◆ **ACTIVITY**: Copy out the listing exactly.

----

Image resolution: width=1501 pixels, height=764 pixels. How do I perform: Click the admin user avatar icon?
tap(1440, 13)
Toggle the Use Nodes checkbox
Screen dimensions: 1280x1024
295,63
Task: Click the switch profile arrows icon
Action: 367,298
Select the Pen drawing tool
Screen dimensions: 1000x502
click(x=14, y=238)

----

◆ **RESPONSE TO THE TASK**:
Image resolution: width=1501 pixels, height=764 pixels. How do I perform: Click the admin user avatar icon?
tap(1440, 13)
Toggle the Use Nodes checkbox
Screen dimensions: 1280x1024
295,63
Task: Click the switch profile arrows icon
Action: 367,298
Select the Pen drawing tool
Screen dimensions: 1000x502
click(x=14, y=238)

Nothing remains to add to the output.